- **PROBLEM STATEMENT**: Restating the data word for word is all that is required.

Extracted data entries:
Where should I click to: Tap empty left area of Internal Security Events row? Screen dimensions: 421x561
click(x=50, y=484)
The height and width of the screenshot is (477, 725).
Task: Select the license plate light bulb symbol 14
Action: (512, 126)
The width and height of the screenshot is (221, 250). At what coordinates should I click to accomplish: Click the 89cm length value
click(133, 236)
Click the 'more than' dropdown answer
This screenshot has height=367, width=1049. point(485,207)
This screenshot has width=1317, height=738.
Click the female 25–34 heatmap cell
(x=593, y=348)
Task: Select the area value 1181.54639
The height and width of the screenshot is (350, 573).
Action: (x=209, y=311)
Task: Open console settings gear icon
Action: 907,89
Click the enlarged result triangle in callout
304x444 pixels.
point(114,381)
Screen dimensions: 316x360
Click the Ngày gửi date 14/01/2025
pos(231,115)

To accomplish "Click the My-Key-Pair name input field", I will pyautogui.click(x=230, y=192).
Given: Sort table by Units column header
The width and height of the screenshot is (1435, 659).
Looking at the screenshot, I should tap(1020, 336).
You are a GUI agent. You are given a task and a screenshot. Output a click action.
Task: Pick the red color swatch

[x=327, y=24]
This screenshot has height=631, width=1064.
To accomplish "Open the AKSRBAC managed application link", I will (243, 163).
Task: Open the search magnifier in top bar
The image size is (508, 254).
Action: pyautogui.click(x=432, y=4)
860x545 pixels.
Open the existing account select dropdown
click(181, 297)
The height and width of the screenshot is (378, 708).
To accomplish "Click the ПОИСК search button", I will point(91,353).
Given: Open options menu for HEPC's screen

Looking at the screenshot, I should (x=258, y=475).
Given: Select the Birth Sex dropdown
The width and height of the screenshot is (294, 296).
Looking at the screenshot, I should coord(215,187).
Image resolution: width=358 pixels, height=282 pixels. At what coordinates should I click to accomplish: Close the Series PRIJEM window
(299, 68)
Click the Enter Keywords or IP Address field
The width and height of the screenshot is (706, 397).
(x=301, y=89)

- **WORKED SOLUTION**:
Where should I click to: Tap empty left area of Internal Security Events row? Screen dimensions: 421x561
click(x=50, y=484)
The height and width of the screenshot is (477, 725).
Task: Select the license plate light bulb symbol 14
Action: (512, 126)
The width and height of the screenshot is (221, 250). At what coordinates should I click to accomplish: Click the 89cm length value
click(133, 236)
Click the 'more than' dropdown answer
This screenshot has height=367, width=1049. point(485,207)
This screenshot has width=1317, height=738.
Click the female 25–34 heatmap cell
(x=593, y=348)
Task: Select the area value 1181.54639
The height and width of the screenshot is (350, 573).
Action: (x=209, y=311)
Task: Open console settings gear icon
Action: 907,89
Click the enlarged result triangle in callout
304x444 pixels.
point(114,381)
Screen dimensions: 316x360
Click the Ngày gửi date 14/01/2025
pos(231,115)

To accomplish "Click the My-Key-Pair name input field", I will pyautogui.click(x=230, y=192).
Given: Sort table by Units column header
The width and height of the screenshot is (1435, 659).
Looking at the screenshot, I should tap(1020, 336).
You are a GUI agent. You are given a task and a screenshot. Output a click action.
Task: Pick the red color swatch

[x=327, y=24]
This screenshot has height=631, width=1064.
To accomplish "Open the AKSRBAC managed application link", I will (243, 163).
Task: Open the search magnifier in top bar
The image size is (508, 254).
Action: pyautogui.click(x=432, y=4)
860x545 pixels.
Open the existing account select dropdown
click(181, 297)
The height and width of the screenshot is (378, 708).
To accomplish "Click the ПОИСК search button", I will point(91,353).
Given: Open options menu for HEPC's screen

Looking at the screenshot, I should (x=258, y=475).
Given: Select the Birth Sex dropdown
The width and height of the screenshot is (294, 296).
Looking at the screenshot, I should coord(215,187).
Image resolution: width=358 pixels, height=282 pixels. At what coordinates should I click to accomplish: Close the Series PRIJEM window
(299, 68)
Click the Enter Keywords or IP Address field
The width and height of the screenshot is (706, 397).
(x=301, y=89)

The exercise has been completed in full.